[Extracted records — start]
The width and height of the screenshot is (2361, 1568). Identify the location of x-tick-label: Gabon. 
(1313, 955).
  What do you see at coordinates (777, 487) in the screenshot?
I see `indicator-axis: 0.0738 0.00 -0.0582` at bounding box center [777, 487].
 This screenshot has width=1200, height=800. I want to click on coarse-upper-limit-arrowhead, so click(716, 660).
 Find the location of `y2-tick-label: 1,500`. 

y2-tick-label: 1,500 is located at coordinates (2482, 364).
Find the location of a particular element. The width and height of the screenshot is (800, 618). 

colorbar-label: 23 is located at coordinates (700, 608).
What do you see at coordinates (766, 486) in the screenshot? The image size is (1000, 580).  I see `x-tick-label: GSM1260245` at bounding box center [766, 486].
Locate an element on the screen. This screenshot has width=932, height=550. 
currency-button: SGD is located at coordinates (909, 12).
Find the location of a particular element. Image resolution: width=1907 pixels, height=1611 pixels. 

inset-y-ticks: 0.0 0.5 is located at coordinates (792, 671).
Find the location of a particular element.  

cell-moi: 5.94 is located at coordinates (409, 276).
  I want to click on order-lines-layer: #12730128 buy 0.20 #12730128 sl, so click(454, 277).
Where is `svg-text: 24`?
[Extracted records — finish]
Activity
Reproduce all of the items above verbatim, preserving their original order and line breaks.

Solution to this problem
The width and height of the screenshot is (2361, 1568). Identify the location of x-tick-label: Gabon. 
(1313, 955).
  What do you see at coordinates (777, 487) in the screenshot?
I see `indicator-axis: 0.0738 0.00 -0.0582` at bounding box center [777, 487].
 This screenshot has width=1200, height=800. I want to click on coarse-upper-limit-arrowhead, so click(716, 660).
 Find the location of `y2-tick-label: 1,500`. 

y2-tick-label: 1,500 is located at coordinates (2482, 364).
Find the location of a particular element. The width and height of the screenshot is (800, 618). 

colorbar-label: 23 is located at coordinates (700, 608).
What do you see at coordinates (766, 486) in the screenshot? The image size is (1000, 580).  I see `x-tick-label: GSM1260245` at bounding box center [766, 486].
Locate an element on the screen. This screenshot has width=932, height=550. 
currency-button: SGD is located at coordinates (909, 12).
Find the location of a particular element. Image resolution: width=1907 pixels, height=1611 pixels. 

inset-y-ticks: 0.0 0.5 is located at coordinates (792, 671).
Find the location of a particular element.  

cell-moi: 5.94 is located at coordinates (409, 276).
  I want to click on order-lines-layer: #12730128 buy 0.20 #12730128 sl, so click(454, 277).
Where is `svg-text: 24`?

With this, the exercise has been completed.